Context: This paper examines the context in which the oldest stone artifacts found and their function. The main findings are from the Gona Paleoanthropological Research Project area of study in the Awash River basin of Ethiopia. Much of the archaeology found in this region is found because of the erosion caused by the drainage of the Awash and its tributaries. The sites focused on in this paper (EG10 and EG12) have been dated to about 2.6 Ma.

Methods and Materials: The chronology of the sites was determined through both 40Ar/39Ar dating of tuffs (volcanic ash solidified into rock) and magnetostratigraphy. Stone artifacts from EG10 and EG12 were classified using a combination of Isaac et al. (1981) and Leakey (1971)’s classification systems to avoid categories that implicate use while still allowing their findings to be comparable to other studies. The composition of raw materials and spatial relationship between stone artifacts was also examined. Further, the findings from the Gona region were compared to sites with similar contexts in the surrounding region.

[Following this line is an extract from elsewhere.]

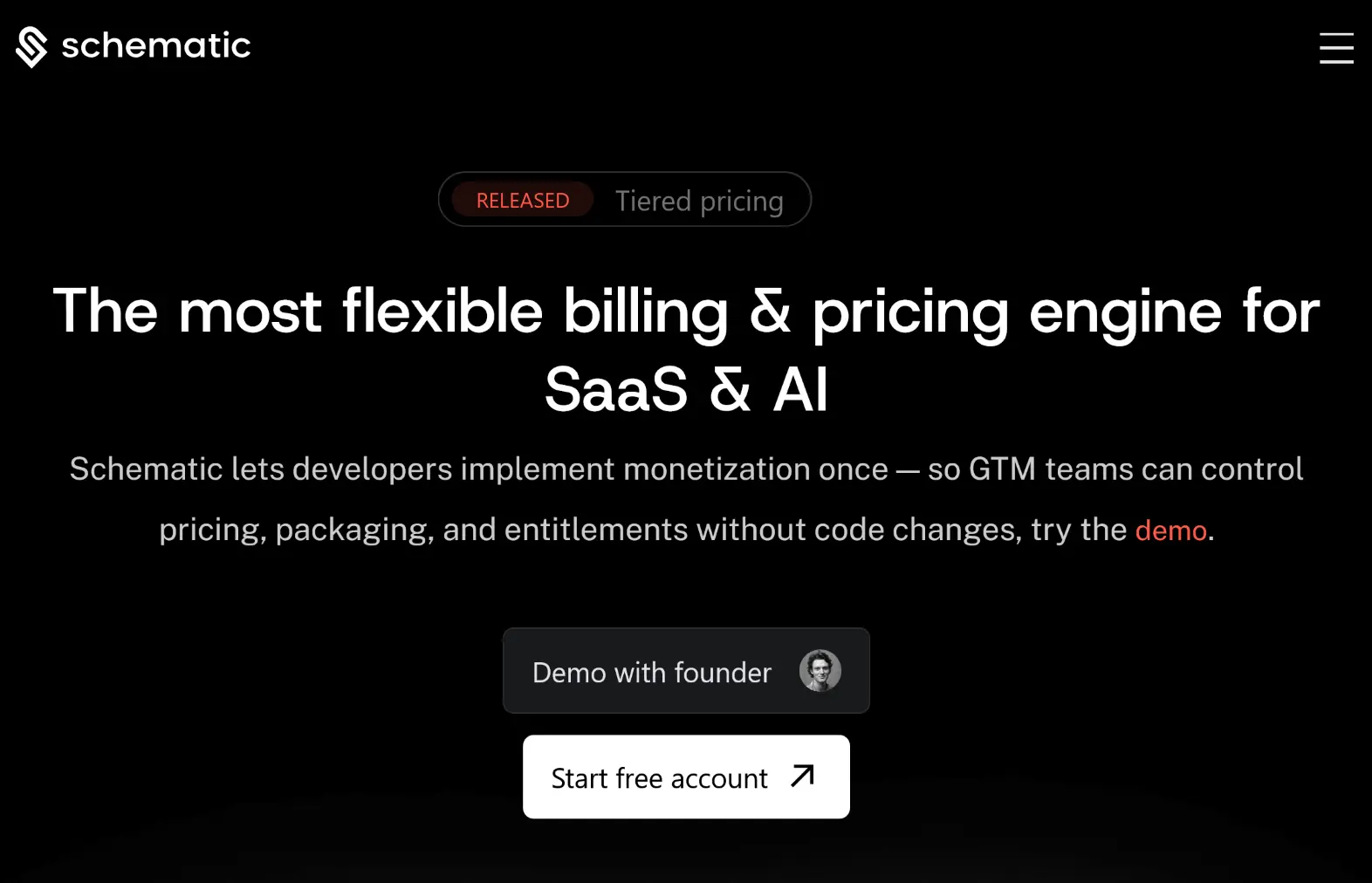Click 'Schematic' at the start of the subtitle

click(x=146, y=469)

Results: The chronological methods confirm an age of about 2.6 Ma for EG10 and EG 12. About 70% of the artifacts in both sites were made of fine-grained trachyte implying that there was a preference for this material. The quality of flaked materials found at the Gona sites suggests that the idea of a less sophisticated “pre-Oldowan” industry before 2 Ma is inaccurate. It is argued that between 2.6 and 1.5 Ma there is one Oldowan industry instead of multiple different ones, leaving the author to argue for static development of stone tool technology. The creators of these artifacts is speculated to be Australopithecus garhi. This is not a definite conclusion, but it is the most likely candidate based on available evidence. Cut-mark data from the Bouri region (no evidence at EG10 and EG12) suggest that by 2.5 Ma hominids were using stone artifacts to process animals for food.

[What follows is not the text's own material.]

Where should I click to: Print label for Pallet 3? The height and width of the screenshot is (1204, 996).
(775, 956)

Theoretical and Practical Relevance

These findings are crucial to the understanding of when and why stone artifact technology was created. There is an important implication from the artifacts from EG10 and EG12 that there was no sudden improvement in the abilities of hominids to create tools from 2.6-2 Ma. The findings in this paper suggest that the hominids before 2 Ma had some understanding of fracture mechanics and actively discerned between better and poorer qualities of raw materials. Instead, it appears that the hominids that created these early artifacts were as cognitively capable (in regards to the creation of stone technology) as hominids at 2 Ma.